As governments rush to offer financial relief packages to homeowners, renters, small businesses and employees impacted by COVID-19, some Canadians are wondering why credit card bills aren’t included in those measures.
Most Canadians pay an interest rate that’s far higher on their credit cards than they do for other forms of debt, which can make them an even more onerous burden that they have to carry in these unprecedented economic times.
Vicky Assad runs a small digital print shop in Ottawa. She has been in business for 23 years, and up until two weeks ago, 2020 was poised to be a decent year for her financially.
But the COVID-19 pandemic has changed all that, just as it has for many Canadians. She says she’s doing what she can to keep her business afloat and keep her staff of five on the payroll, but the interest rates between 13 and 23 per cent that she has on three different personal and business credit cards are making a hard job even harder.
“I would like to make the minimum payment on my credit cards, but the interest rate is going to really hurt me,” she told CBC News. “I am hearing a lot from the government about relief to the average Canadian, but I am not hearing anything about lowering credit card interest rates … why [is that] not a priority?”
Calgarian Mario Baggio finds himself asking the same question.
“Some credit cards charge 29 per cent, which seems ridiculous during these times,” he told CBC News. “What are financial institutions and credit card companies doing to help out Canadians and seniors during this crisis?”
Rates capped at 60%
Unlike mortgage rates, which are largely priced based on what’s happening at the Bank of Canada or the bond market, the rules concerning how much a lender can charge for a credit card are far more profitable.
By law, interest rates of more than 60 per cent per year are forbidden, but most of Canada’s 75 million active credit cards charge much less than that, around 20 per cent per year. The Canadian Bankers Association says there are 30 different credit cards available for Canadians right now that charge under 13 per cent per year.
That’s still much higher than rates for other forms of debt, including mortgages and business loans, and there are, indeed, many valid reasons why that’s the case. Credit cards are known as “unsecured” debt because the credit on them isn’t secured to any specific asset — there’s no collateral against the loan.
That differs from something like a mortgage, where the loan is secured against the house, which theoretically makes it easier for the lender to seize that asset should the borrower not pay their bills.
Credit cards have higher rates in order to offset that higher risk, but the rates are still high considering how relatively low the default rate is. Credit monitoring firm TransUnion says that at the end of last year, less than three per cent of Canadians were more than 90 days behind on their credit card’s minimum payment.
The average Canadian credit card had about $4,326 on it as of the end of December.
‘Take action to alleviate the burden’: Trudeau
Prime Minister Justin Trudeau has said the government is working with credit card providers to offer some sort of relief to customers.
“We recognize that they are a significant challenge for many Canadians at this point,” Trudeau said at his daily press conference on March 26. “That is why we are encouraging them to take action to alleviate the burden for Canadians.”
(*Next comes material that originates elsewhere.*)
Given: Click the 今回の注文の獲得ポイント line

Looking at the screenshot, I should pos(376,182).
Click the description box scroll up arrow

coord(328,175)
Last month, Canada’s five biggest banks — the Royal Bank of Canada, Toronto-Dominion Bank, Bank of Montreal, Scotiabank and CIBC — came out in unison with pledges to work with homeowners to offer interest-rate relief on their loans if necessary.
They all say they are also working closely with customers who have business loans to make sure they can stay afloat.
The joint statement said the banks would also offer “the opportunity for relief on other credit products” but have had scant details to add to that since.
Bank association promises relief
The Canadian Bankers Association told CBC News in an email that its members have “stepped up to help our country work through these challenging times.”
Its mortgage relief programs have been inundated with more than 213,000 requests for payments deferrals, the association said.
The CBA says the big banks are willing to work with their customers who are having trouble with credit card debt to find solutions, but its statement did not give specifics of what that might look like.
“Banks will work with their customers to offer relief on other credit products, including credit cards and lines of credit,” the CBA said.
“Many banks have programs to help their customers make their debt more manageable and structure the right solution, including rolling in credit card debt into term products with lower interest rates. Banks will work with Canadians to help them manage credit effectively during this difficult time.”
That pledge stops well short of an across-the-board rate cut, something some politicians have been pushing for.
NDP finance critic Peter Julian and industry critic Brian Masse have been calling on the federal government for days to ask banks and credit-card companies to lower interest rates.
“So far, the government has found ways to help corporations right away, but they are still making Canadians wait weeks,” said Masse in a statement.
“Waiving the interest on credit cards for two months would immediately help Canadians get through until the federal programs kick in.”
PC Financial was set to increase the rate on its PC Financial MasterCard by one percentage point starting next month — from 19.97 per cent to 20.97 per cent per year — but has shelved that plan, citing the “unprecedented times.”
“We’ve been closely monitoring as this situation evolves and have decided to defer this change until further notice,”
PC Financial told CBC News in a statement.
“We’ve also been working with customers, case by case, who may be experiencing financial hardships during this time. We hope this can offer some relief for customers and their families.”